Após a extinção das Ordens religiosas, o convento de São Pedro de Alcântara foi adaptado a “recolhimento de órfãs”, aproveitando bem as valências residenciais existentes, e a partir de 1953 serviu como escola de auxiliares sociais em regime de internato. A essa nova história não faltou investimento em beneficiações no estritamente necessário, desde logo delimitando espaços feminino e masculino — a igreja manteve-se ao culto —, transformando celas individuais em camaratas, introduzindo água corrente (logo em 1834), eletricidade (1877) e uma cozinha industrial a vapor (1895). Durante a República de 1910 nada se fez, como é óbvio. “Perante a inexistência de obras de fundo desde 1904-6, tornou-se inevitável a intimação feita pela CML, em 1941, para a realização de obras gerais de beneficiação” (pp. 77-78), as quais acabariam por avançar com o ministro Duarte Pacheco, e depois dele outras vieram, dependendo sempre do dinheiro de todos e da morosidade pública (obras aprovadas em 1955 foram feitas em 1962; pp. 80-81).

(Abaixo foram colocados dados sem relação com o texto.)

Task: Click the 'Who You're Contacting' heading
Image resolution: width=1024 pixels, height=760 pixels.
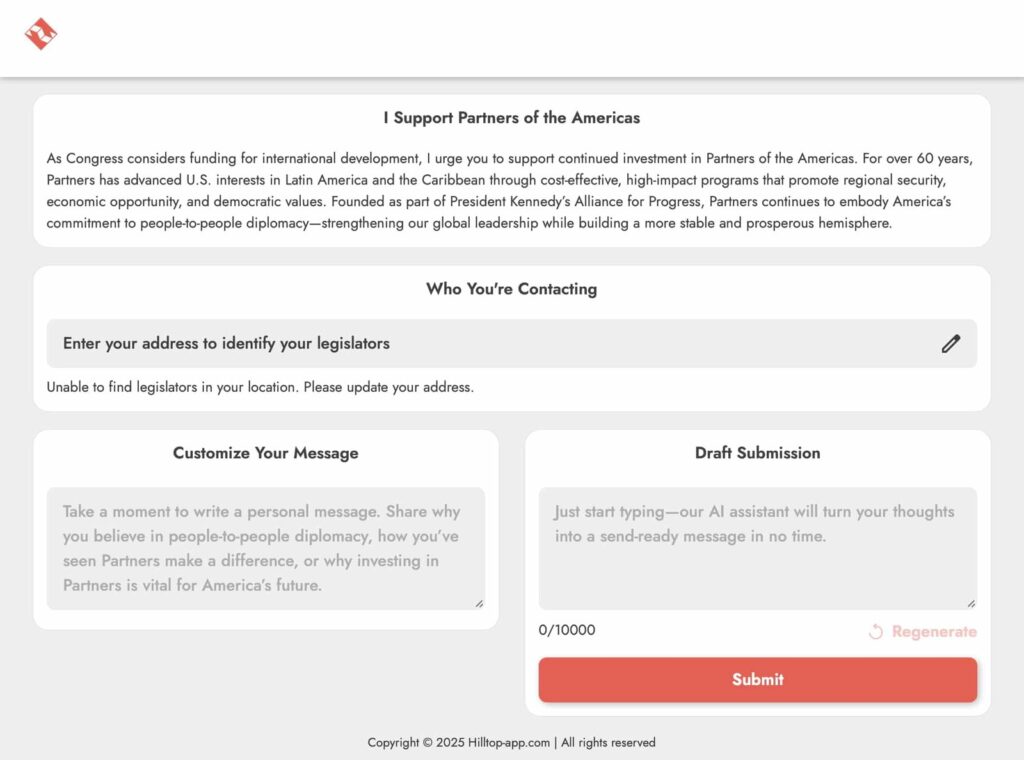Action: pyautogui.click(x=511, y=289)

Essa ocupação e as afins que se lhe seguiram continuaram até 2012, e seis anos depois, com esta reabilitação, a Santa Casa reconverteu o convento de São Pedro de Alcântara em “Casa do Impacto”, uma designação que sugere perplexidade instantânea mas designa afinal, com todos os tiques de um certo linguajar atual, “um hub de inovação para empreendedores de impacto que têm o objetivo de querer adicionar valor — social e ambiental — ao meio em que se inserem” (Inês Sequeira, p. 199). A humildade dos primitivos frades arrábidos, e o bom senso que hoje tão nos é exigido, dificilmente se daria ou dá bem com a vacuidade ou o completo desvario de frases como “fundadores que trabalham duro, que têm a coragem de testar novas ideias e procurar resultados inovadores” ou “uma casa aberta a todos os negócios que dão respostas aos desafios da nossa sociedade, aos valores intangíveis das parcerias e da colaboração” (Sequeira, pp. 203, 205). Todavia, em sítio de tanta fé até milagres são possíveis… Boa sorte!